Con el anuncio de Estela Ortiz acerca del lanzamiento de un proyecto de Ley de Protección a la Infancia, parece necesario volver a revisar las condiciones en que están, desde el punto de vista socio-jurídico, los niños y niñas en nuestro país.
Si bien es cierto han existido avances legislativos que tienen como externalidad proteger los derechos de los niños, la verdad es que -desde hace 25 años- la única ley que los gobierna en el sentido de sus derechos, es la Convención Internacional de los Derechos del Niño que en virtud del artículo 5° de la Constitución Política de la República, tiene rango de ley en nuestro país.
En Chile no sólo no existe una legislación nacional dirigida a la protección de derechos, sino que tampoco ha habido un debate social abierto al respecto. Los gobiernos de la Concertación han decidido abordar este tema en comisiones de expertos que se han conformado con el “concurso de agencias” que trabajan con niños y niñas, especialistas y hasta figuras públicas. No ha sido la sociedad la que se ha abierto hacia la consideración de los niños y niñas como sujetos ni a la problematización acerca de su estatus social.
Más allá de toda consideración y buena intención, la situación de la infancia se aborda desde el sentido común más primitivo.
Hace 25 años atrás, la Convención se planteó como vía liberadora del paradigma de la situación irregular que dominaba las legislaciones de infancia en los países de la zona y en el que predominaba el control/protección de lo que fue llamada la infancia abandonada moral y materialmente, es decir, la infancia pobre.
Quizás entonces, en los 90, cuando recién empezábamos a vivir libres del yugo militar, la Convención venía a cumplir con el sueño de un país donde todos y todas estuvieran incluidos, venía a alimentar el deseo de la restitución de derechos, por tanto tiempo y tan violentamente conculcados. Pero el mundo siguió girando y las preguntas se fueron desplazando más allá de los contenidos de dicha Convención.
Las preguntas acerca del estatus de sujeto, la cuestión de la autonomía, los límites de la protección, la relación del niño y niña con la sociedad, en medio de las relaciones generacionales e intergeneracionales, familiares y no familiares, no son cuestiones resueltas, no son triviales, son preguntas vivas, contingentes hoy y que el articulado de la Convención está lejos de responder en su profundidad y complejidad.

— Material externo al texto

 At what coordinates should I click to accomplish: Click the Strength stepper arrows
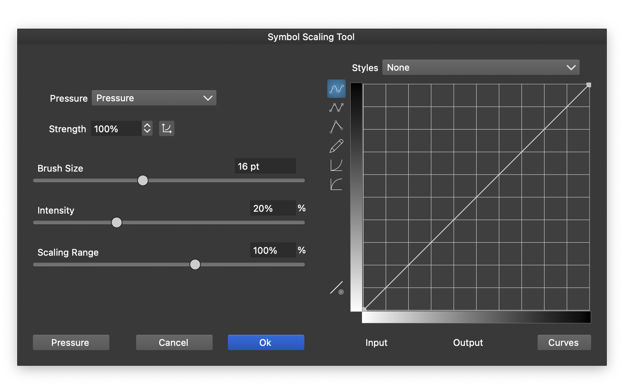tap(147, 128)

La ratificación de la Convención de los Derechos del Niño ha tenido, a la larga, un efecto oscurecedor, porque por la vía de reformas incompletas y en completa ausencia de debate social acerca de un nuevo marco normativo – reformar como por ejemplo la del SENAME o la creación de múltiples articulados que fragmentan la condición de los niños y niñas, como los tribunales de familia o la Ley de Responsabilidad Penal Adolescente, se ha generado la ilusión de un país que pone a los niños y niñas en el estatuto socio-jurídico de sujetos de derecho.
Pero la simple repetición de los derechos y su memorización, no es garantía de niños y niñas integrados socialmente como agentes sociales activos, creciendo protegidos. El mentado enfoque de derechos, fue instituido, sin digerir, en todas las esferas del Estado. En pleno siglo XXI, la Convención Internacional de los Derechos del Niño y su paradigma de la protección integral, se volvió un slogan vacío en los servicios y ministerios de nuestro país.
Entonces parece razonable que se nos permita, luego de un cuarto de siglo, mirar con distancia el orden normativo que provee la Convención, aún reconociendo lo que décadas atrás significó este instrumento internacional y la importancia que tiene como marco regulatorio general, en términos de posicionar una mirada de los niños y niñas como titulares de derechos.
Podemos entonces a la luz de este debate, tan largamente postergado, poner en duda su valor de parámetro universal único, observar sus limitaciones al ser un instrumento general, un ordenamiento abstracto de derechos, que surge disociado de las prácticas de los sujetos, con un carácter ahistórico y descontextualizado.
Una Ley de protección a la Infancia merece, en cambio, un debate abierto, como lo han tenido en el último tiempo el Acuerdo de Vida en Común, La ley de Aborto o la Ley de Adopción.
El peligro de dormirse en el sueño idealizado de los derechos universales, es privarse de preguntas, dejar de pensar situadamente a los niños y niñas, no iniciar los debates necesarios acerca de qué sociedad nos imaginamos para el futuro y qué lugar ocuparían- ellos ahí. Los niños y niñas de nuestro país, merecen ser incluidos no sólo como titulares de derecho, sino como sujetos sociales viviendo en el mundo, al menos en este pedazo de mundo que llamamos país.